TASK DIRECTIONS: Please return every line from the entries that has the string "computer" in it.

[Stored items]
-------------------------

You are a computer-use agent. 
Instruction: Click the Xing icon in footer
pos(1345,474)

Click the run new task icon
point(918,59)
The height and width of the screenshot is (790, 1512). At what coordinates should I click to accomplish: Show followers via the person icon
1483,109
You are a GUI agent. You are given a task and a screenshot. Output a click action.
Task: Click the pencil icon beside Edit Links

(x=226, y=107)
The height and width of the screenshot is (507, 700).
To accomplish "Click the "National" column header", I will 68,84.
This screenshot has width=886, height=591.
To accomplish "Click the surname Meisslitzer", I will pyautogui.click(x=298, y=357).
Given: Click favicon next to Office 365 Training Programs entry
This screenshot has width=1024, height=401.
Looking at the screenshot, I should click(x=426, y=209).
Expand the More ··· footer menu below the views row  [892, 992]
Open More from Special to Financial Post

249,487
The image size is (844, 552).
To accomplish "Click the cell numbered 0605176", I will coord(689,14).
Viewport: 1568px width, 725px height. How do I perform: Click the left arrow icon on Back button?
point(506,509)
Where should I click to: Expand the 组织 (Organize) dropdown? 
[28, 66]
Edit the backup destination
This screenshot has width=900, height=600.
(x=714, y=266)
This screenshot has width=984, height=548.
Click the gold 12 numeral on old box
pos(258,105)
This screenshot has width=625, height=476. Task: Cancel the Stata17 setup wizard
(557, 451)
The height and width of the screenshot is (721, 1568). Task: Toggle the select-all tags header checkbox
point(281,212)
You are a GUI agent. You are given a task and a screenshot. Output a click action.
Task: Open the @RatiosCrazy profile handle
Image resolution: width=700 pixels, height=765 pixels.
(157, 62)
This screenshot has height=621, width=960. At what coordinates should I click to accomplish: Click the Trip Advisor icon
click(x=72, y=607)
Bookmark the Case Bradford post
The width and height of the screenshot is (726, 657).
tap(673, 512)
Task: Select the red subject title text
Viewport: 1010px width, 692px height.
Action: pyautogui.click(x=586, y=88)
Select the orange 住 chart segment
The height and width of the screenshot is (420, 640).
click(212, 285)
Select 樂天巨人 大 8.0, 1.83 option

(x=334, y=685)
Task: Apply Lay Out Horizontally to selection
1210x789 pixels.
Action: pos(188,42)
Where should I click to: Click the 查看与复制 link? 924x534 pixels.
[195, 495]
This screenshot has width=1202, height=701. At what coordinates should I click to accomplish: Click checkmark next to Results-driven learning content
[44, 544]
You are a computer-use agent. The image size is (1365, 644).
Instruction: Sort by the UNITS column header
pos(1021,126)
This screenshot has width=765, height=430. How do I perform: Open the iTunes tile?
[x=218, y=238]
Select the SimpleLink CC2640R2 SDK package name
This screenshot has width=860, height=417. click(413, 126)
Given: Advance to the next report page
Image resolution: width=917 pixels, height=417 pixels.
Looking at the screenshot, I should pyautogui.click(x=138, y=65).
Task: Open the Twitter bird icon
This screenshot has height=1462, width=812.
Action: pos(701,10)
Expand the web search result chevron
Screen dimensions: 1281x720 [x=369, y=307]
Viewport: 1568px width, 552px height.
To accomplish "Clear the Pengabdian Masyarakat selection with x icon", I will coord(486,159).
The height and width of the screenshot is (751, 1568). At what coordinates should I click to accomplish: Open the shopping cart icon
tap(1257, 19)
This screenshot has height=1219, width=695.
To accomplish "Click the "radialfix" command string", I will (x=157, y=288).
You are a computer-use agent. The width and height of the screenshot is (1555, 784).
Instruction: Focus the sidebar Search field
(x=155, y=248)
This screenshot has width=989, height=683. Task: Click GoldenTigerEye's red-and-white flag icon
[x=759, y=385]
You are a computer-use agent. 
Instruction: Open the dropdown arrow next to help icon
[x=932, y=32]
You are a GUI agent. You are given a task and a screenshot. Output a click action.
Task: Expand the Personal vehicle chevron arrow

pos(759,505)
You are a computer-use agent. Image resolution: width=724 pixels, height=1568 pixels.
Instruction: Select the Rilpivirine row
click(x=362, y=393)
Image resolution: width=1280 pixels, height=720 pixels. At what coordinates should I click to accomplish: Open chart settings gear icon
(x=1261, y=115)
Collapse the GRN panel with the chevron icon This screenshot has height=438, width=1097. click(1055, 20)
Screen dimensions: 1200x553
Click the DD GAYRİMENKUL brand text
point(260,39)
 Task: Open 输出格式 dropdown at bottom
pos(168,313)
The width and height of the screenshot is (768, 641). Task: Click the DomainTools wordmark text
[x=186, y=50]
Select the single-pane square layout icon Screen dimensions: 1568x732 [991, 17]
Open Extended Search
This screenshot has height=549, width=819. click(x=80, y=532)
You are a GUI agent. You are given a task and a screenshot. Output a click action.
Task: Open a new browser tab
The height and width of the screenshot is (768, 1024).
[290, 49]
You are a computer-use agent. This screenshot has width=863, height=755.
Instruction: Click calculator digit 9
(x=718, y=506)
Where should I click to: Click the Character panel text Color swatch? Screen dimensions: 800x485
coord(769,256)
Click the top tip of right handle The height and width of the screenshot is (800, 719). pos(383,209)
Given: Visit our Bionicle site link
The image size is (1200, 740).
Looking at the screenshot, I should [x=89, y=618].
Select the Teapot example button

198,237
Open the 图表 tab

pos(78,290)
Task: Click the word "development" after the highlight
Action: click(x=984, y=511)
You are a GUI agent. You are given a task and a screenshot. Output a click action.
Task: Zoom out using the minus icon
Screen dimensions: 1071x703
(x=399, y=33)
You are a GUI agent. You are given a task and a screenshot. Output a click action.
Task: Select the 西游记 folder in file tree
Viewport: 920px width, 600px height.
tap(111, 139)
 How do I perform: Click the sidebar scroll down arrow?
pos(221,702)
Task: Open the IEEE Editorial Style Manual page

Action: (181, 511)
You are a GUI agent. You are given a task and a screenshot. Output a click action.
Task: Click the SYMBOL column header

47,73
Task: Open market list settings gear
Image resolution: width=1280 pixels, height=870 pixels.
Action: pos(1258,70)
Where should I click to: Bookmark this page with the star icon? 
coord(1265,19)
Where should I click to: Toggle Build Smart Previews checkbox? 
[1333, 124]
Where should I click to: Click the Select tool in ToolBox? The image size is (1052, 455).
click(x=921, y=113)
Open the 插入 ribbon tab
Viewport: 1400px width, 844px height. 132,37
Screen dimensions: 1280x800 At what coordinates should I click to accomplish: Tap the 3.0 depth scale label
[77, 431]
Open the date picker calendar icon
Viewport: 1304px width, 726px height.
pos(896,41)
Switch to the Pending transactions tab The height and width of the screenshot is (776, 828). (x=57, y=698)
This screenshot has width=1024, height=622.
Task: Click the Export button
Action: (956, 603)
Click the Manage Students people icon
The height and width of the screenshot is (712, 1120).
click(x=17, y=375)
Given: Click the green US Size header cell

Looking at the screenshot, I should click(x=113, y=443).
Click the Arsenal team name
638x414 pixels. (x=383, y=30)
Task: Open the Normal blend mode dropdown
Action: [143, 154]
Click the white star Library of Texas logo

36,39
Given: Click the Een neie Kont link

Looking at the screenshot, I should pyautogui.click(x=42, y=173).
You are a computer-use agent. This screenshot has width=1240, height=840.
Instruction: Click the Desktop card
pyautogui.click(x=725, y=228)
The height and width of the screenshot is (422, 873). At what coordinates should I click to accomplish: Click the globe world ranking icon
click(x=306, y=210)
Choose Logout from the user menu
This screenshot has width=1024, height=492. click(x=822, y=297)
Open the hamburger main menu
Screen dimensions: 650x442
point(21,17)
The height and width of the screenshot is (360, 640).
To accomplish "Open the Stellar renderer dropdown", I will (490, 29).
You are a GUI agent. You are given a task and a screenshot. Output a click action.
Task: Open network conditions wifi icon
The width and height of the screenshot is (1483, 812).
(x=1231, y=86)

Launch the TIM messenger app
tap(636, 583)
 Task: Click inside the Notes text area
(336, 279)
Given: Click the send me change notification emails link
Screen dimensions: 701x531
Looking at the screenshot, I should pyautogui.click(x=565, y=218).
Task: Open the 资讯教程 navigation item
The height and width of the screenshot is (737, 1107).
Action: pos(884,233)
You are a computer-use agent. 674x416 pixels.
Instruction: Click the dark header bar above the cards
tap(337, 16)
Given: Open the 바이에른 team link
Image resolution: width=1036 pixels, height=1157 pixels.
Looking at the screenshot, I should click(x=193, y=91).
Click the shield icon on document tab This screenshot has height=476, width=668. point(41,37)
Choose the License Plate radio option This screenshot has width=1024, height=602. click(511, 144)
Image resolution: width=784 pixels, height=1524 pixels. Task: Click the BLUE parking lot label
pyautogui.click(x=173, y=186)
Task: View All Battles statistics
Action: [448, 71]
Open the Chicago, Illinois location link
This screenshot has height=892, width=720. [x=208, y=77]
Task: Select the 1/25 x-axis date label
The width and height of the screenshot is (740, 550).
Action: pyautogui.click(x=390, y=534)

-------------------------

SOLUTION FOR THIS EXERCISE:
You are a computer-use agent. 
You are a computer-use agent. The image size is (1365, 644).
You are a computer-use agent. The width and height of the screenshot is (1555, 784).
You are a computer-use agent. 
You are a computer-use agent. Image resolution: width=724 pixels, height=1568 pixels.
You are a computer-use agent. This screenshot has width=863, height=755.
You are a computer-use agent. This screenshot has width=1240, height=840.
You are a computer-use agent. 674x416 pixels.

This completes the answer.